Significantly, the investigator does not recommend suspension or termination; however, the investigator concluded that the town manager has, on various occasions, failed to meet expectations of decorum and behavior and· the investigator recommends a written reprimand and certain other measures. The Council will consider the appropriate course in the coming weeks. Any actions taken will only occur after appropriate public notice and appropriate public discussion as required by state law.
In the course of the investigation, though, certain remarkable facts have come to light.
First and foremost, the investigator learned that local businessman Alex Pires drafted the original June 14 letter signed by the 12 employees that began this saga. The reasons for Mr. Pires’ involvement are not known, but certainly his disagreements with the Town (and presumably the Town Manager) are. Mr. Pires has unsuccessfully sued the Town. His establishments have been subject to enforcement actions by the Town. Mr. Pires’ involvement may explain why his frequent co-counsel in lawsuits, Rick Cross, has represented the complaining employees. It may also explain why an employee of one of Mr. Pires’ companies acted as notary for affidavits signed by the complaining employees.
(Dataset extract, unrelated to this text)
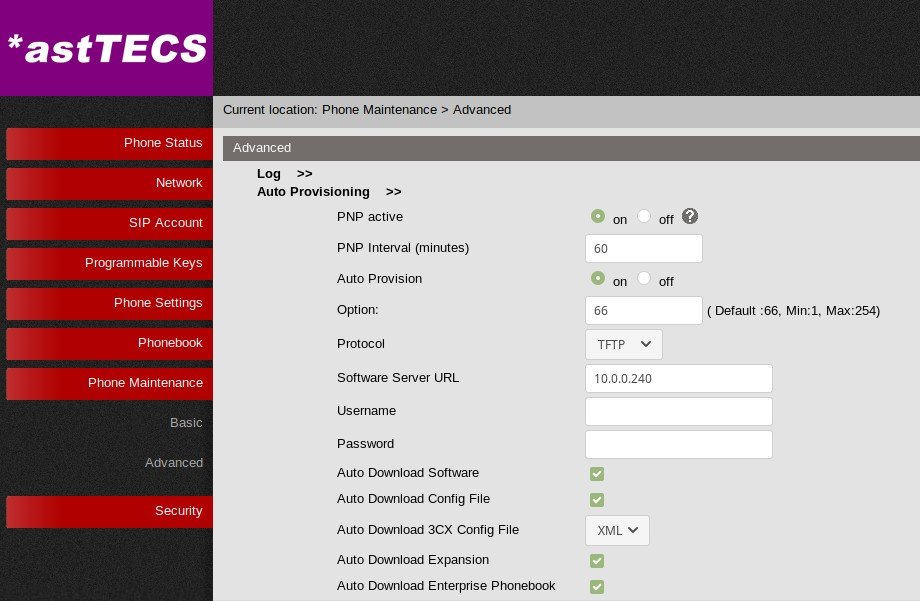Click the PNP active help question icon
This screenshot has width=920, height=601.
coord(690,217)
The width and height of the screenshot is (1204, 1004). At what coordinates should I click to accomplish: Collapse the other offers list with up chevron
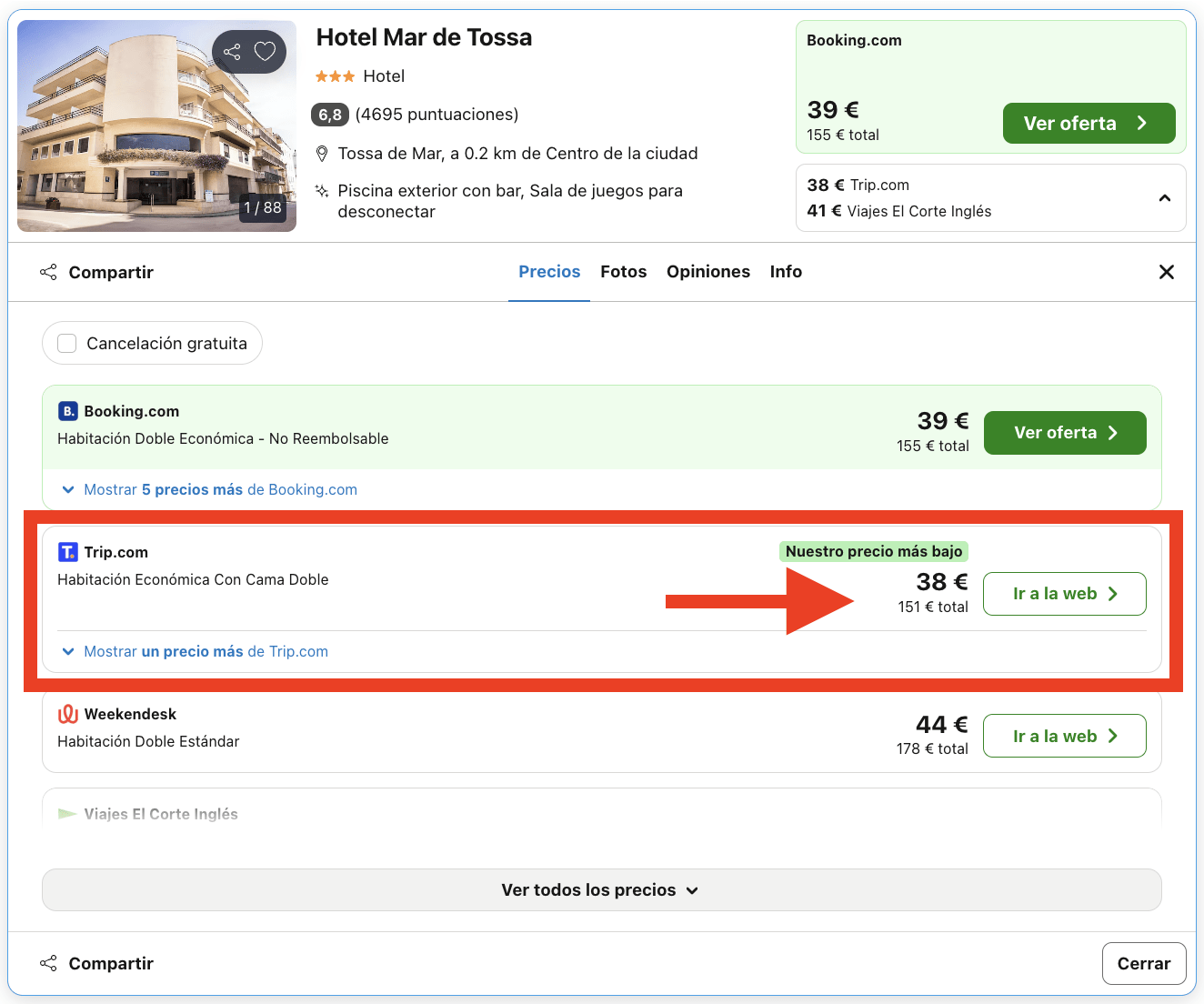pos(1165,198)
That Town employees would tum to Mr. Pires to draft such a letter is disturbing in and of itself. However, the investigator has also concluded that the letter and its allegations were made public by the employees (presumably with the assistance and possible urging of Mr. Pires, who, after all, drafted the letter) in an effort to discredit the Town Manager and to retaliate against him for actions taken with respect to them. That is the investigator’s independent conclusion - reached after his numerous interviews - and we are troubled by it.
It is regrettable that the independent findings and recommendations were not available for Council’s consideration until just days before the Town’s annual election. We had hoped to have concluded our review and taken final action long before now, but the initial refusal of the complaining employees to cooperate delayed our investigator by several weeks.
Having received an oral summary of the investigator’s conclusions and recommendations, and knowing this to be a matter of great public interest, we wanted to let the public know immediately of the results.
You can expect Town Council in the days and weeks ahead to address fully all of the issues raised by the report.
In the meantime, we call upon Mr. Pires, Mr. Cross and the complaining Town employees to disclose more about the relationship between Mr. Pires and the claims made against the Town Manager. In particular, we would like to know whether Mr. Pires is providing any sort of financial assistance to the employees or Mr. Cross in connection with the investigation, the Court of Chancery lawsuit, the Public Integrity Commission complaint and other efforts to discredit the Town Manager and the Town.
“It was not a big surprise that Alex Pires was involved in writing the complaint," Dewey Beach Commissioner Diane Hanson said in an email. "His fingerprints have been all over this incident from the beginning. Police should be independent from the establishments they regulate, so it is very disconcerting that our police are working with an individual who owns many bars/restaurants in this town.”
On Saturday, Dewey Beach residents will vote on the commissioner seats of both Hanson and Mayor Dale Cooke. Commissioner Mike Dunmeyer's seat is up for grabs; he decided not to run for re-election.
Hanson and Cooke have been challenged by candidates TJ Redefer, Paul Bauer and Jill Compello, who recently began campaigning as a team and calling for a "clean sweep."